We are fortunate enough to be suppliers of some of the biggest rockets in the UK but over the years, the more popular ‘big effects’ like the massive willow on the Sky Thriller rocket or the giant coconut ring with golden pistil centre of the Heavy Metal has been overtaken by the beautiful Love Heart rocket.
This beauty is the most romantic firework we sell and is the best and most consistent heart effect in the UK today.
Perfect for weddings, engagements, anniversaries or even Valentine’s Day is a lovely way of letting everyone know how much they mean to you.
The video shows the Love Heart Rocket being test fired following our contacting the manufacturers in China to check the flight and burst and as you can see, it’ blooming lovely.
£14.95 each (RRP £29.99)
Head diameter: 80mm
Safety distance: 25m
Noise rating: 7/10
So all you lovers, get along to see us just off Junction 36 of the M1 and let the man, woman (or dog – it takes all sorts!) know just how much you love and appreciate them in style.
PLEASE NOTE – LIKE MANY SHAPE EFFECT ROCKETS – THEY CAN GO WRONG – YOU HAVE BEEN WARNED !!!
Thinking about Fireworks for Mother’s day? Consider Epic fireworks love heart rocket. The perfect way to say I love you Mum.
The heart symbol first mentioned in the Bible Genesis 6:5 has since, represented romantic love and truth and the sacred heart of Jesus has been the traditional Roman Catholic devotional image to this day.
There are three main theories as to where the heart shape, usually red, originated from:
Modelled on the human heart.
This theory is actually a pretty well-known one. The theory says that the modern drawing of a heart is actually modelled after the actual human heart because the ancients, including Aristotle, and even some today, believe that the heart contains all human passions. However, the traditional heart shape as drawn has a very little resemblance to an actual human heart. The drawing more closely matches that of a cattle heart, which was more readily available insight in past centuries, meaning they modelled it after a cattle heart. However, the resemblance to the cattle heart is still very slight. It’s also said that the drawing of a modern heart possibly originated because of botched drawings of the human heart by medieval artists after a philosopher inaccurately described the shape. The medieval tradition of courtly love may have reinforced the shape’s association with romance.

▶ **DATA EXCERPTS**

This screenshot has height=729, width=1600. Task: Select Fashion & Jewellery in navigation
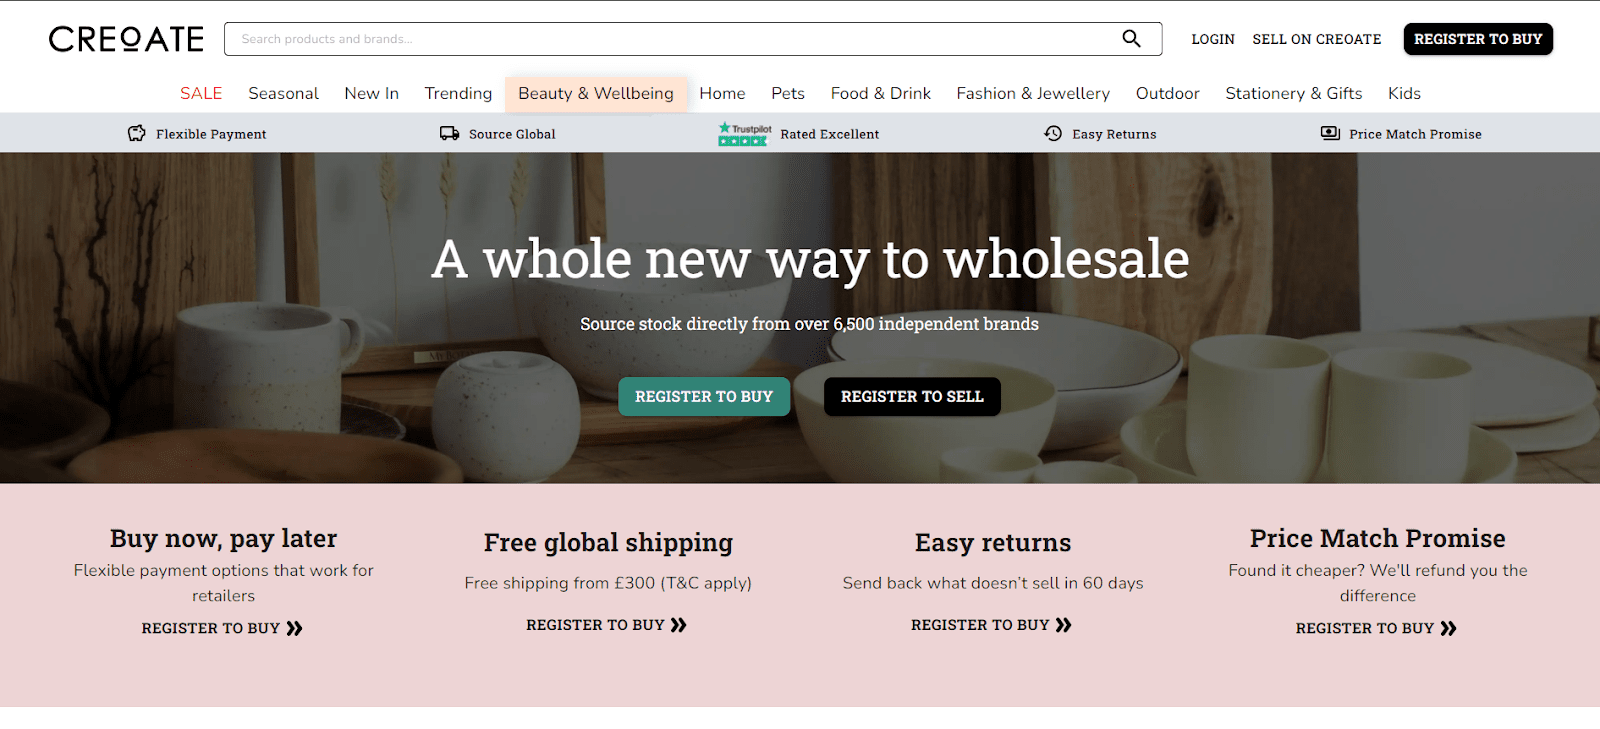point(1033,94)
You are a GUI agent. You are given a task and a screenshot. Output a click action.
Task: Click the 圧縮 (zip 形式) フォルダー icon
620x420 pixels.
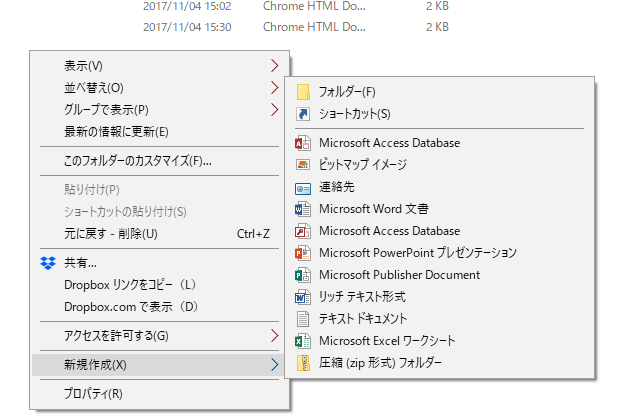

==

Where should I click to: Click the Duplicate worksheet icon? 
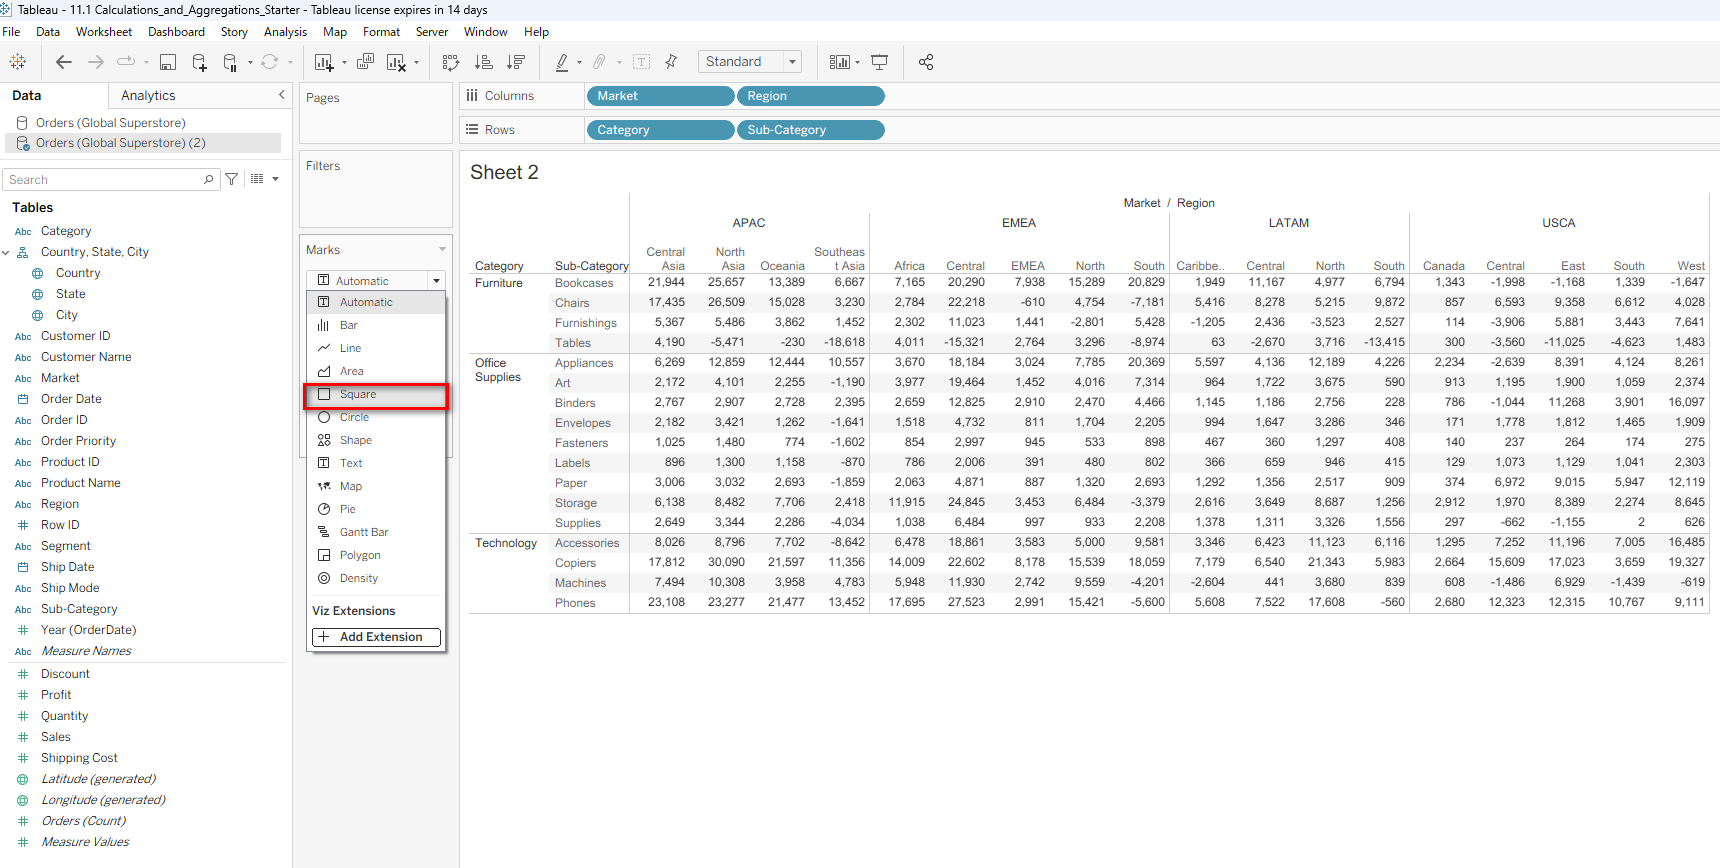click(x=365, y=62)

---

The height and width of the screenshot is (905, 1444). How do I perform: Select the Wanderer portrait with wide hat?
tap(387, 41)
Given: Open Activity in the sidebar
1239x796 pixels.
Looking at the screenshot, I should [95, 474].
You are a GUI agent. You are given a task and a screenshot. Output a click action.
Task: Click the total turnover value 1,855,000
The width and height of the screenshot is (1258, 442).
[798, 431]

▶ **TASKS TO COMPLETE**
a) Update the passage of the fireworks text between "We are fortunate" and "it’ blooming lovely.", inclusive, changing "weddings" to "birthdays".
b) Write the next part of the text about the Love Heart rocket and the heart symbol, following on from its final sentence.

▶ **RESULTS FOR EACH TASK**
a)
We are fortunate enough to be suppliers of some of the biggest rockets in the UK but over the years, the more popular ‘big effects’ like the massive willow on the Sky Thriller rocket or the giant coconut ring with golden pistil centre of the Heavy Metal has been overtaken by the beautiful Love Heart rocket.
This beauty is the most romantic firework we sell and is the best and most consistent heart effect in the UK today.
Perfect for birthdays, engagements, anniversaries or even Valentine’s Day is a lovely way of letting everyone know how much they mean to you.
The video shows the Love Heart Rocket being test fired following our contacting the manufacturers in China to check the flight and burst and as you can see, it’ blooming lovely.

b)
Depicts the female body.
Some say that the traditional heart shape actually represents body features of a female, such as a vulva, breasts, or buttocks. The female pelvis is also somewhat heart-shaped. Because the female gives birth to life, this could be the association with the heart-shape and love.
Derived from a seed.
The last theory is that the traditional heart came was derived from the plant seed of the Silphium plant. This now extinct (for over two millennia) North African plant was found in the ancient city of Cyrene during the seventh century BC. The plant was most commonly used as seasonings but was also widely used as a contraceptive in ancient Egypt. Because of its importance to their economy, they depicted the shape of the seed on their coins. The seeds were distinctly heart-shaped. It is said that because of the use of the plant as a contraceptive, the shape of the seeds became associated with sexuality and eventually with romantic love.
Whichever theory you believe in one thing won’t change, a love heart in any form says I love you better than anything else, unless of course, it’s a 50-carat diamond.